Can’t say I read the whole thing... it’s over 800 pages of tiny, tiny print. But I skimmed enough of it to know it has a plethora of useful (and useless) info in it. The title says pocket, and technically it can fit into a pocket, but it will reside on my bookshelf at the ready for when I need to consult it to find out the airport code for Winston-Salem, NC (INT by the way) or the formula for volume of a sphere. Volume = 4 * pi * r3/ 3.
Makes a great reference for technical work. When I'm setting up new experiments or helping out a friend, this book does a great job of preventing lectures about "young people always needing computers" because most of the information I'd normally need from the internet is already here. It doesn’t have *everything* I need for my work, but it does have enough to help me survive in both laboratories and construction sites.
I fall in love with little books packed with lots of information. Consider me smitten!
p. 70 Insulation Value of Materials (useful in the Architectural field)
p. 258 has a Consanguinity Table which can come to your aid when trying to figure out the correct term for your relation to distant relatives.
p. 639 starts a section on weather. The art of predicting weather interests me, simply because the weather forcasters are tryically wrong (so I refuse to watch it), and I like to know as much as I can so that I can do my own forcasting!
Construction, math, weather, electronics, first aid, knots and just about anything else a person needs to know is in this book. It's probably the one book I want to have with me if I need to rebuild civilization.
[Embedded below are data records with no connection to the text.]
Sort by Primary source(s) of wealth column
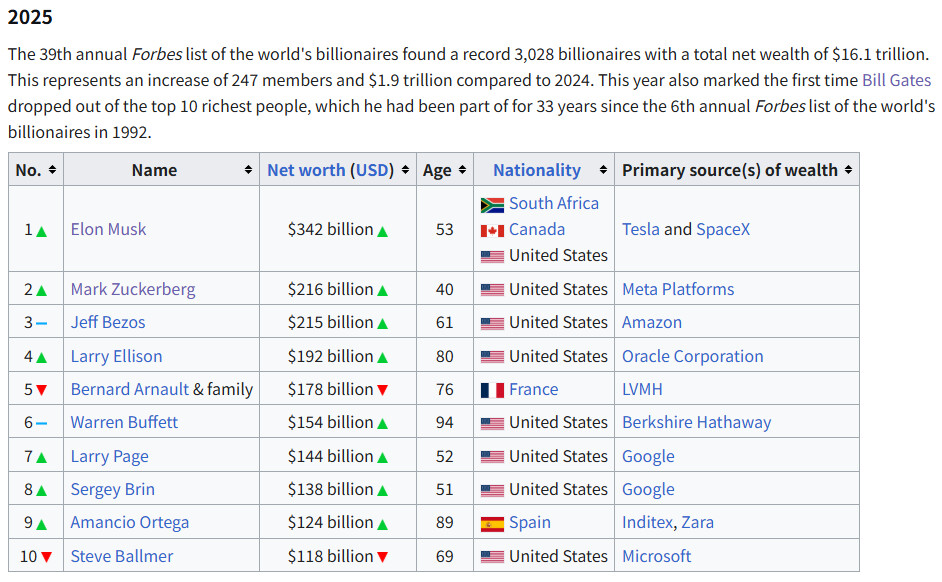Viewport: 942px width, 582px height. (848, 171)
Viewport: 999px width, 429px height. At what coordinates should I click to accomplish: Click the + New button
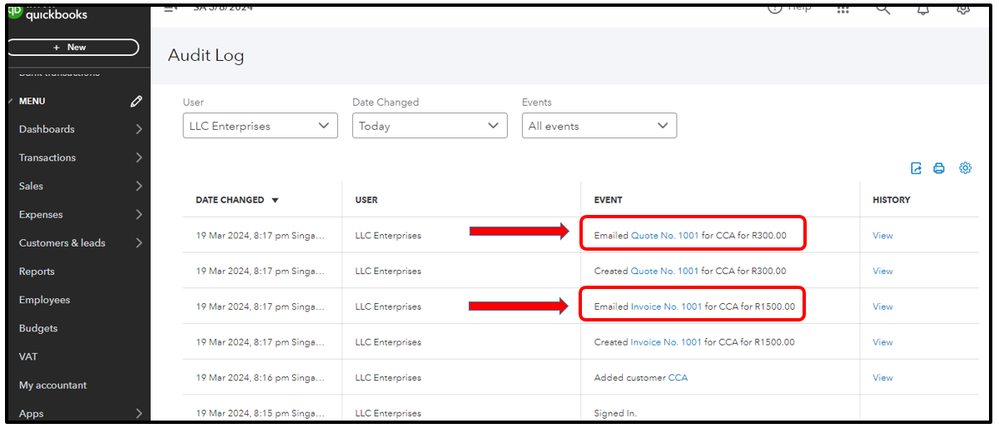tap(72, 47)
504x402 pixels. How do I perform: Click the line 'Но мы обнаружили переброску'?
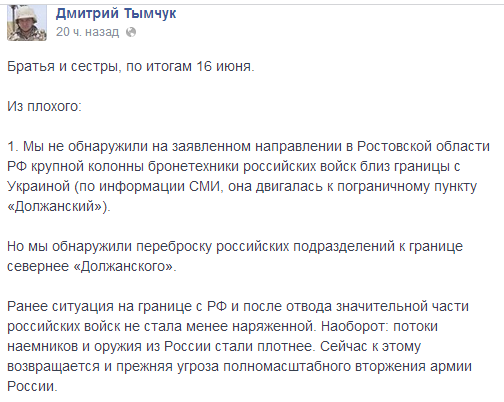(x=110, y=246)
I bought this for my husband. He's a welder/fabricator. He was working for a Copper mine; he just left it in his toolbox. One weekend, the mine overseer called him at home; Where's his Pocket Ref book? Did he take it home? The Mine would pay his fuel for him to bring it back. Nope, it should be in his toolbox. If it isn't there, he hasn't a clue where it went. (Another welder who worked there took it home so his bookshop working wife could order *him* one.) Turned out, *lots* of different sections borrowed and returned it. (like, *every* section except the head of mine, and office staff)
I would not recommend this book to anyone else, not because it is a bad book, but because if you are not interested in a science carrier, because this book is purely science. No Story. Although I would call this book one of the,"All the stuff you never needed to know, but wanted to know anyway." The reason that I rated this book so high is because of the many new things that i learned after reading this book
I love reference books, and I love this one because it contains information on so many diverse subjects. Ever been confused by classification of cousins or what type of adhesive to bond plastic to steel with? This is probably the only book that can help with both. I gave it four stars instead of five because I have yet to use it in a practical way, and there are too many tables on bolt strength for my taste.
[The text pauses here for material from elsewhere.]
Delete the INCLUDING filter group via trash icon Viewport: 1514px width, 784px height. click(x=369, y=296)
This pocket reference is often referred to as a little black book.
No other mini-pocket-sized encyclopedia contains as much information concerning the physical world of science. It is an invaluable resource for writers, and anyone taking any kind of science course, or for that matter, anyone who has a job which deals heavily in science.
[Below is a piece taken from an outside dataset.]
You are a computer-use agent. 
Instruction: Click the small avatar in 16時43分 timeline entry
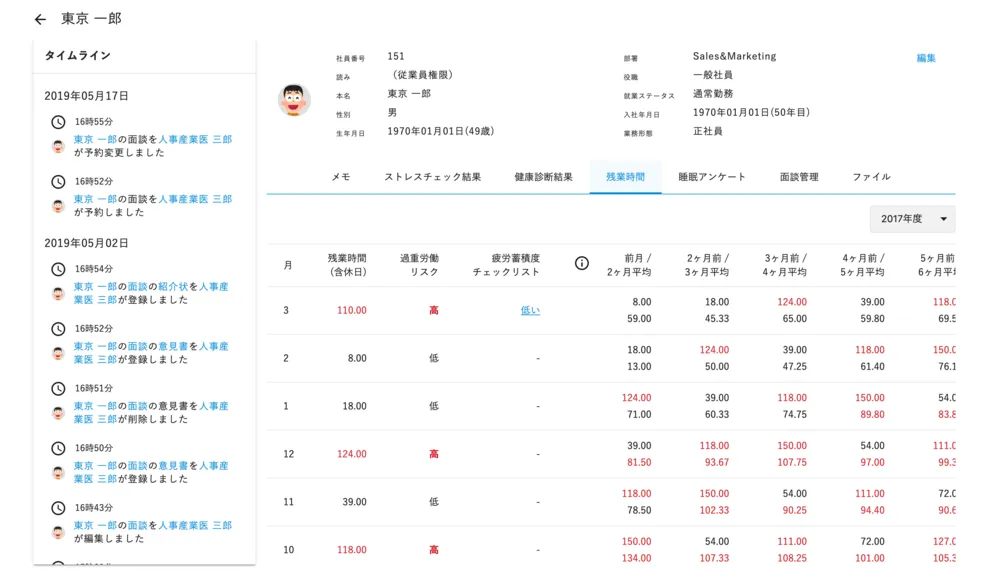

Sometimes I love to read reference books just for the enjoyment of finding something I don't know. This is the reference book that Grant from Mythbusters is always using. My daughter wanted a copy so I got two. It has a little bit everything in it like clothing sizes, weather icons, connector standards, minerals, military rankings, knots, hydraulic ram capacities, and so forth.
So far, it's a lot of great information, as i guess you would know. You would think reading it as if it were a novel, page by page is a good idea... don't. Though using it as intended is boring, too. I randomly open it and learn something new, I'm thinking of getting another copy as bathroom reading.
About the size of two smart phones stacked, this compact tome contains tables and charts of things you might want to google, when you don't have google.